The study included 42 patients who received dexmedetomidine during the intraoperative period and with temperature control available, 49.4/16.5 years old (mean/standard deviation; variation 19-81 years), 65/35.8 kg (data available for 39 patients; variation 42-115 Kg), and 26 (62%) men and 16 women (38%). Seven patients who received intraoperative dexmedetomidine were excluded due to unavailable temperature control data.

Two patients (4.76%) had baseline infectious conditions (infectious source surgically approached at pulmonary metastases and pulmonary infection). None of the patients were septic. Awake intubations were performed in 8 patients (19%). Elective procedures prevailed (36) over urgencies (6). Central nervous system surgeries were more frequent (13), followed by head/neck (8), gastrointestinal (5), orthopedic (4), ENT (3), vascular (2), urology (2), plastic (2), ophthalmology (1), gynecology (1), and heart (1). The abdominal cavity was opened in three surgeries (7.14%), and none of the thoracic cavity. None of the patients used extracorporeal circulation or had burns. One patient died at the hospital 21 days after the procedure. Mean time to discharge after surgical procedure was 3.46/3.29 days (variation 1-14 days). Dexmedetomidine was used as sedation in nine cases (21%) and as anesthesia adjuvant in the other 33 (25 also received isoflurane, opioid and propofol; seven, opioid and propofol; and one, local anesthetic). As adjuvant, dexmedetomidine was used alone in 76.2%, associated with clonidine in 7.1%, and to ketamine in 16.7% of cases. Dexmedetomidine was used for 202.73/150.9 minutes (range 30-660 minutes), at the dose of 0.47/0.09 micrograms.kg^-1.h^-1 (range 0.3-1).
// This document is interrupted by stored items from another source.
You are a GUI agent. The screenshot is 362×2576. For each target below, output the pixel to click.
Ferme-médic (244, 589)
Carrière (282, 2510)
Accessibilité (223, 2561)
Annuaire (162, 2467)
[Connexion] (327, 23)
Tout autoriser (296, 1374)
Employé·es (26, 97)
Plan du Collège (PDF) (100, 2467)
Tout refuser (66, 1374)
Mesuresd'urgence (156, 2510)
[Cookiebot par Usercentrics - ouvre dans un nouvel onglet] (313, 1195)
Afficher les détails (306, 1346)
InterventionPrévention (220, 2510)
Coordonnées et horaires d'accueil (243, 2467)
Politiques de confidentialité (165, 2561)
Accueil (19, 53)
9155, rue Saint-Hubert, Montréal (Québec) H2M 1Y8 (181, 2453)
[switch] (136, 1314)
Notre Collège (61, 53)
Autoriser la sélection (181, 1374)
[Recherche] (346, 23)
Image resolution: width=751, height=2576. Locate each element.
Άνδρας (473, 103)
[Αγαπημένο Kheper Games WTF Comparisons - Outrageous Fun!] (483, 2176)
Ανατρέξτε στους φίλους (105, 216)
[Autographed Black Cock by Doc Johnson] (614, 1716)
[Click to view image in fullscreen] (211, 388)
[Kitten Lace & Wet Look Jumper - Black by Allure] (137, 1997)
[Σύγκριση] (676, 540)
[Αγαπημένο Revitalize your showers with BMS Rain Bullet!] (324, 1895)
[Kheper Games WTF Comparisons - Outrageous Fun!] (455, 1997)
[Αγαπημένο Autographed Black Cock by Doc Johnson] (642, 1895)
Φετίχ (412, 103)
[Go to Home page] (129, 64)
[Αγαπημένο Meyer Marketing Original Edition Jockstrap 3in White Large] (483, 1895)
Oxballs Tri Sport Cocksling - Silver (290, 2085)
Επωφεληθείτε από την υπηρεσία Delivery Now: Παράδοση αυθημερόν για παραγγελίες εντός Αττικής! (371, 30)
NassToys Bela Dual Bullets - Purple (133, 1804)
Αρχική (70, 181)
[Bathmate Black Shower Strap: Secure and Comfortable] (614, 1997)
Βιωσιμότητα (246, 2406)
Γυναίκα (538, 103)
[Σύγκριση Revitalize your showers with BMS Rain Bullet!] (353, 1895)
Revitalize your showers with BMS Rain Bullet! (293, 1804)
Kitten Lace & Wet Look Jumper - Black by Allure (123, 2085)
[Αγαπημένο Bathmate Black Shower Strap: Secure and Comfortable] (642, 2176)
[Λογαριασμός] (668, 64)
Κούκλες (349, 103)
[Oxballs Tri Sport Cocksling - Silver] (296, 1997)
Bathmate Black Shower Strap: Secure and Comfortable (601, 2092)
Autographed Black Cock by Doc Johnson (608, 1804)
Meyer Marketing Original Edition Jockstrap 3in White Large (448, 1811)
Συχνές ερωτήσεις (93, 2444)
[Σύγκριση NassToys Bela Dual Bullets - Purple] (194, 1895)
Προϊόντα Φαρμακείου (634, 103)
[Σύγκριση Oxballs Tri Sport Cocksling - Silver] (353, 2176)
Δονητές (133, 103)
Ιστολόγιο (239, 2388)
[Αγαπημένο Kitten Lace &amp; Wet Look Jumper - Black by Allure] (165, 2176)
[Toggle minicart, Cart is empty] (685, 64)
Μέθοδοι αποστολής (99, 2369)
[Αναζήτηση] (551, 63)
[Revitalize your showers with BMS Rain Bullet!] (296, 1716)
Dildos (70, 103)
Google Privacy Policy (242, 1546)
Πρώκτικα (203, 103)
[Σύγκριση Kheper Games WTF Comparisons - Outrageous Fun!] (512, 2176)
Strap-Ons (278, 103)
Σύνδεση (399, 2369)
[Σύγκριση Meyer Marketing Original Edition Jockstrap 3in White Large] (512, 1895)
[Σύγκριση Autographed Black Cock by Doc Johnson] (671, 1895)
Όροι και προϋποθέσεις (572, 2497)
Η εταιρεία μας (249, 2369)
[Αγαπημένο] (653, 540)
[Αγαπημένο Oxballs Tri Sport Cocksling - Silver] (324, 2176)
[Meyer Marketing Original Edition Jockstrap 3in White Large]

Temperatures were measured during anesthesia/sedation with an esophageal thermometer and, at the postoperative period, with an axillary thermometer. All patients used thermal blankets adjusted to 38°C for warming after general anesthesia induction or beginning of sedation. None of the patients were cooled down. Among maximum temperatures, highest was 37.9°C, and lowest, 35.6°C (mean 36.7/0.54°C) (Fig. 1). Among minimum temperatures, highest was 36.6°C and lowest, 34.6°C (mean 35.6/0.56°C). The widest temperature range (maximum temperature minus minimum temperature) on the same patient was 2.9°C, and the lowest, 1°C (mean 1.03/0.61°C).

Figure 1
Histogram of distribution of maximum temperature for the entire sample and by gender.

None of the patients presented temperature increase ≥ 37.8°C during the intraoperative period, and only one patient presented temperature increase ≥ 37.8°C in the postoperative period. The correlation between increase in temperature ≥ 37.8°C and use of dexmedetomidine for this patient was considered as possible by the WHO-UMC causality system, and by the Naranjo algorithm (Table 1).

None of the patients had a temperature < 35°C during the intraoperative period, but three patients (7%) did in the postoperative. For these patients, the correlation between temperature < 35°C and using dexmedetomidine was considered as possible by the WHO-UMC causality system for three, and by the Naranjo algorithm, as possible for two and likely for one (Table 1). The relationship between temperature decreases and dexmedetomidine was classified as possible when there were other medications/scenarios that could explain the increase/decrease in temperature. Additionally, none of the patients presented a temperature < 36°C during the intraoperative period, but 20 patients presented a temperature of 35-35.9°C in the initial 24 postoperative hours.

There was no difference in maximum temperature between females (36.8/0.5°C) and males (36.6/0.5°C) (non-paired t-test, p = 0.15) (Fig. 1), nor between patients aged up to 49 years (36.8/0.1°C) and those above 50 years or more (36.6/0.1°C) (non-paired t-test, p = 0.19). Likewise, there was no difference between minimum temperature between sexes nor between patients above/below 50 years. There was no significant difference in minimum (respectively 35.49/0.16°C vs. 35.68/0.93°C; p = 0.19, non-paired t-test) or maximum temperature (36.64/0.12°C vs. 36.68/0.1°C; p = 0.33, unpaired t-test) between the group that only received dexmedetomidine (n = 9) and the group in which dexmedetomidine was associated with other anesthetics (n = 33).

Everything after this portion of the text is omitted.